An Astonishing Case of Naivety

by clickingkeyboards



Category: Murder Most Unladylike Series - Robin Stevens
Genre: Beach Holidays, Beaches, Best Friends, Crushes, Day At The Beach, F/M, Female Friendship, Holidays, M/M, Male Friendship, Male-Female Friendship, Summer Holidays, friends - Freeform
Language: English
Status: Completed
Published: 2020-03-19
Updated: 2020-03-19
Packaged: 2021-03-01 00:49:20
Rating: Teen And Up Audiences
Warnings: No Archive Warnings Apply
Chapters: 1
Words: 1,042
Publisher: archiveofourown.org
Story URL: https://archiveofourown.org/works/23086552
Author URL: https://archiveofourown.org/users/clickingkeyboards/pseuds/clickingkeyboards
Summary: On Hazel’s birthday, the day after The Detective Society and the Junior Pinkertons competed to solve The Case of the Drowned Pearl, the four detectives soak under the rare sunshine on the beaches of the English seaside.
Relationships: Alexander Arcady/Hazel Wong, Harold Mukherjee/Bertie Wells
Comments: 1
Kudos: 45





	An Astonishing Case of Naivety

**Author's Note:**

  * For [Give_Me_A_Karking_KitKat](https://archiveofourown.org/users/Give_Me_A_Karking_KitKat/gifts).



“All this love nonsense is really quite ridiculous!” Daisy complained, stretching out on her towel and sighing. “Even Bertie and Harold have caught it!”

Alexander laughed uproariously, falling back on his towel and stretching out his hands above his head. “Oh, isn’t it?” he agreed, turning his face up to take in the sun. In his bathing costume, shorts and a thin vest, he looked glaringly handsome and more boyish than ever, toned arms and sharp collar bones, and California skin that burnished beautifully with a tan from the slightest drop of sun. Daisy shot me a teasing look of raised eyebrows and a slight smirk, and I buried my burning face in my hands.

“Those two are unfathomably obvious, it’s no small wonder that it isn’t all over Cambridge by now!” I added, desperate to stop the jesting pokes that Daisy was rather violently dealing to my side.

With a sigh at a ripple of warmth that passed over the beach, Alexander brushed a hand through his blond hair and said, “I noticed it within perhaps twenty minutes of seeing the two in the same room. George was being an utter pill about a small case that we detected in early December — no offence — so I started to pay attention to everyone around me. When there was a joke told and everyone was in uproar, they would always look at each other. After all, when you laugh, you look at the person in the group that you like the most. Daisy, did you know that you and Hazel always look at each other?”

Astonishingly, Daisy barely gave a hint of disapproval or judgment before responding in kind. “It’s rather disgustingly sweet. Goodness knows how Alfred Cheng hasn’t picked up on it.”

“Alfred doesn’t care enough,” I point out.

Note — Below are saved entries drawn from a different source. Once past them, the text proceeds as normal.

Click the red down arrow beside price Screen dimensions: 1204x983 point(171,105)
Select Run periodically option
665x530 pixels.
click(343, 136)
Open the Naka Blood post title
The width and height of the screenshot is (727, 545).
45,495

When Alexander’s eyes land on me, I find myself burning up, hurrying to slightly shift down the bottom of my bathing suit to cover more of my thighs, which looked awfully bulging and compared to Daisy’s long and slender legs. My bathing suit is dark blue with a sailor’s collar and the white patterns typical of the design. It is the most grown-up thing that I have ever owned and, although I feel glamorous, my body does not seem to fit with something so terribly modern.

“Alfred Cheng doesn’t care enough,” I repeated, recovering myself. “He is far too busy being a rather conceited cool customer to care about what is going on in other people’s lives.”

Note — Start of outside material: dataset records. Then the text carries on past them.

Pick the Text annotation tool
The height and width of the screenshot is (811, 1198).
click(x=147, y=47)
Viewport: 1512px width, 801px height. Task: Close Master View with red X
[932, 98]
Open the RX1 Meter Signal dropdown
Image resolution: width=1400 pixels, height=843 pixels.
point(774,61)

Daisy let out a laugh at that, and we grinned at each other for a moment before she spoke. “You are right! But goodness, how awfully romantic Harold and Bertie seem to be. Even from what I’ve gathered from my brother’s letters and phone calls, it’s absolutely domestic.”

For the past half an hour, George had been relaxing on his back while soaking up the sun in an effort to tan his Indian skin as much as possible. “Being dark is not a curse,” he had said that morning as we left the hotel in the surprising sun. “I should not pretend that it is.”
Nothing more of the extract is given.